## RECORDS SHOWN

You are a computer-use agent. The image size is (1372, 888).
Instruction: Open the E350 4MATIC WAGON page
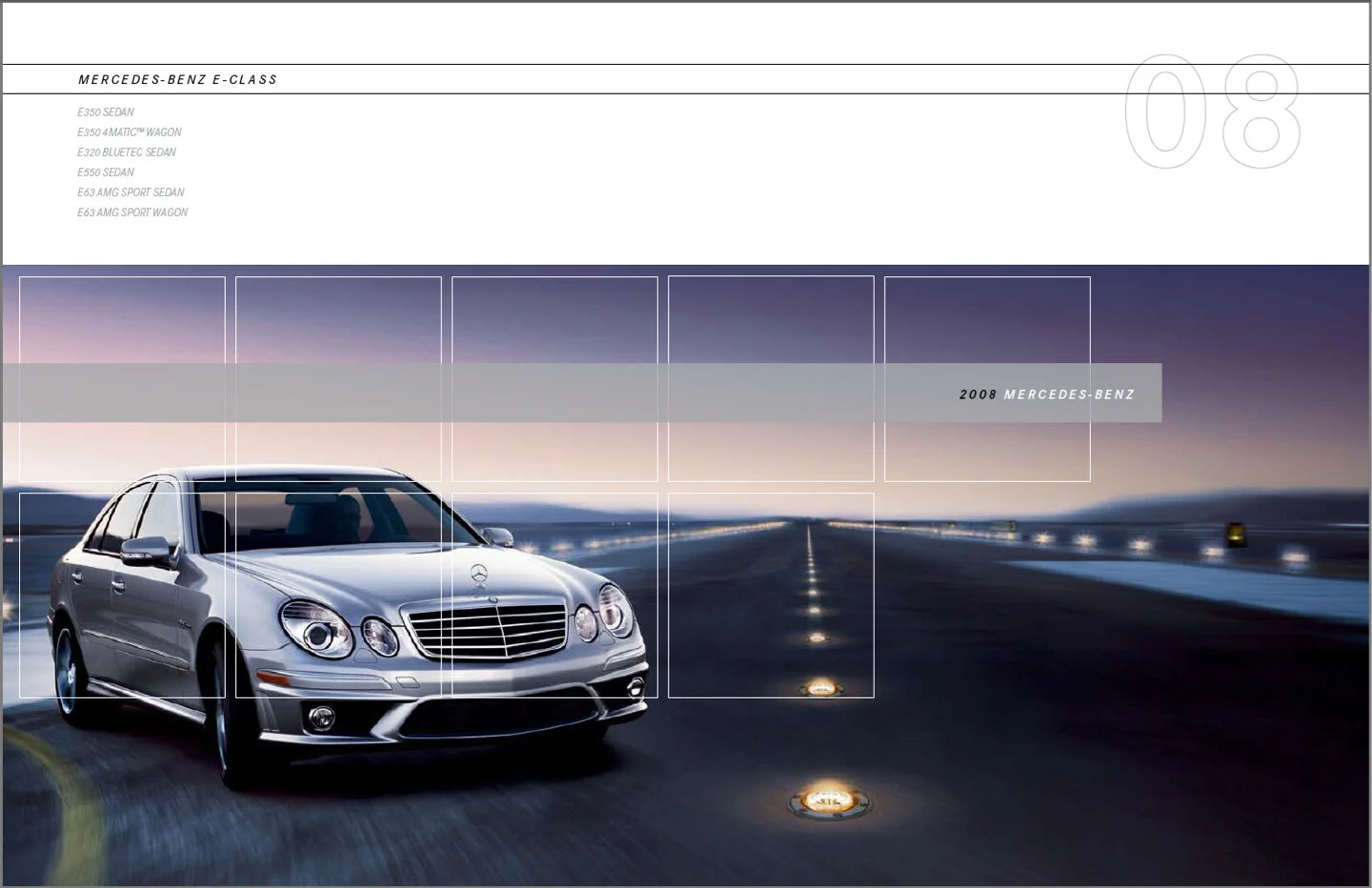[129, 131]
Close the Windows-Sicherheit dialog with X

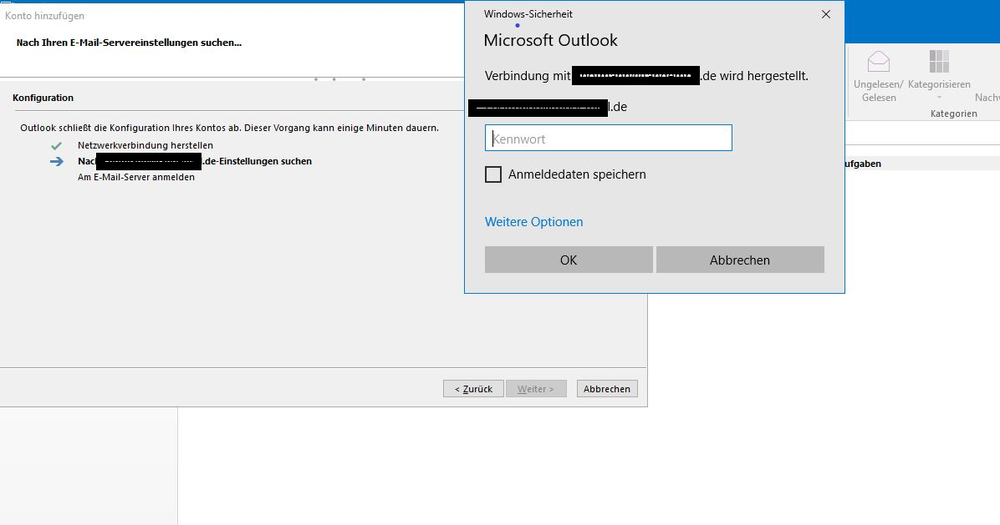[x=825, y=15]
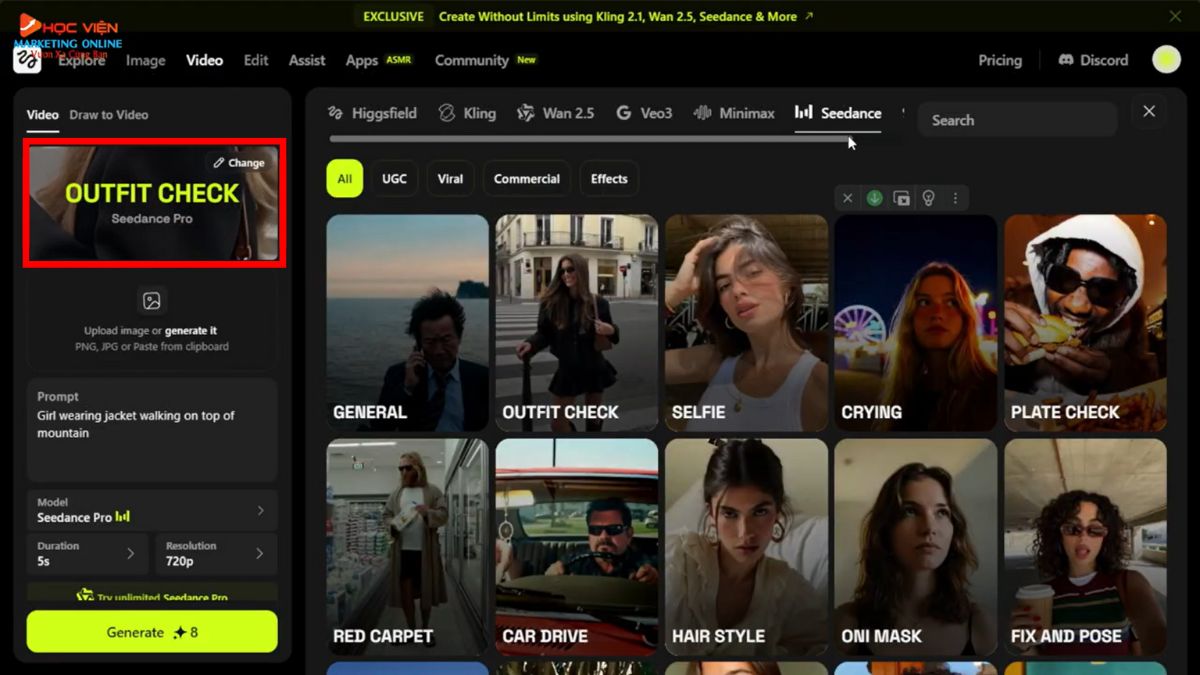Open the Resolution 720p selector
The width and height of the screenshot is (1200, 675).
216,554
==
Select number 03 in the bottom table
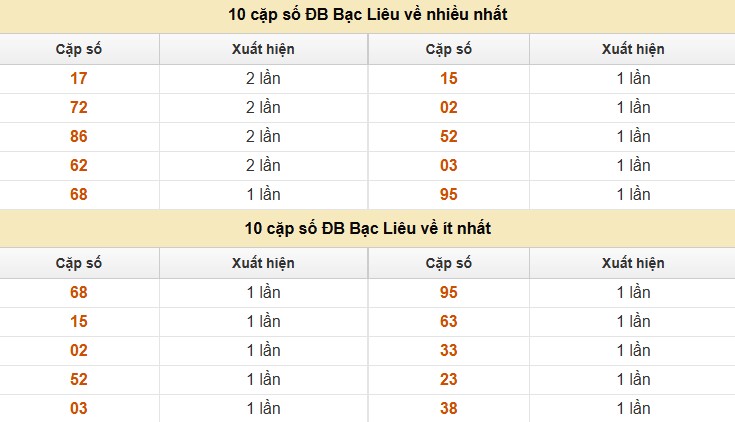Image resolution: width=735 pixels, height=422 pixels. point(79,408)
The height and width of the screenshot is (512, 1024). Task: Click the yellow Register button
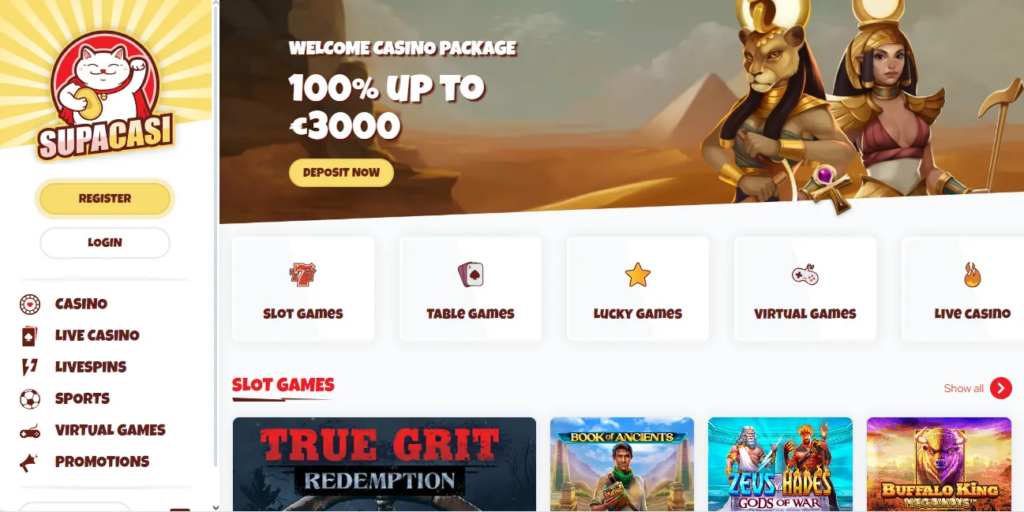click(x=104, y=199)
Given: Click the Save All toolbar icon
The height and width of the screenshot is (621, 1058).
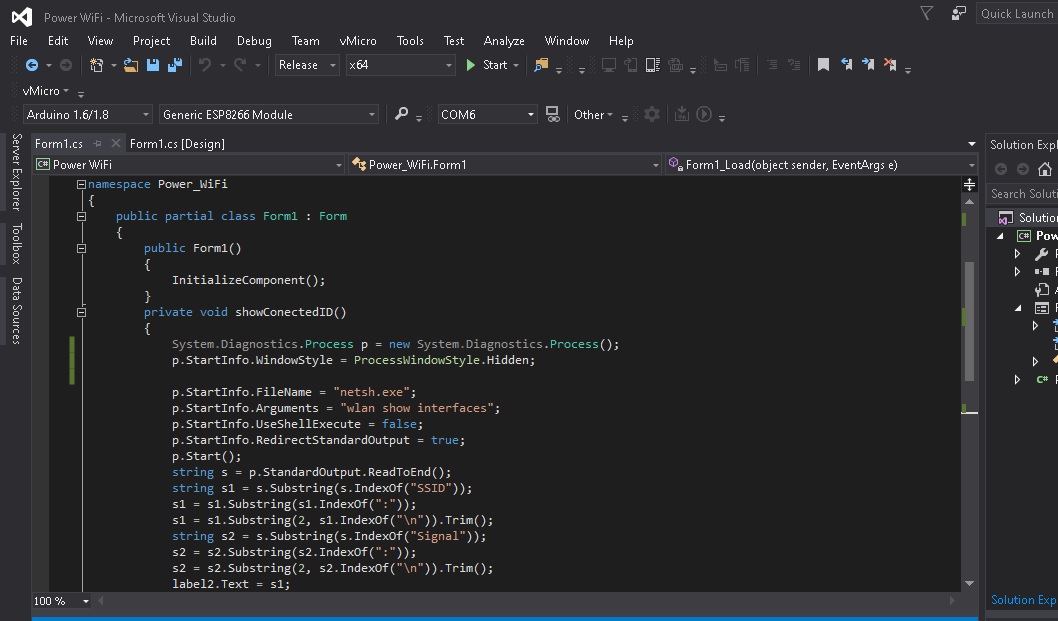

## WRITTEN REQUEST
Gather every line from the entries above that contains the word "screenshot".

## ANSWER BELOW
The width and height of the screenshot is (1200, 675).
The height and width of the screenshot is (512, 1024). Task: Click the yellow Register button
The height and width of the screenshot is (621, 1058).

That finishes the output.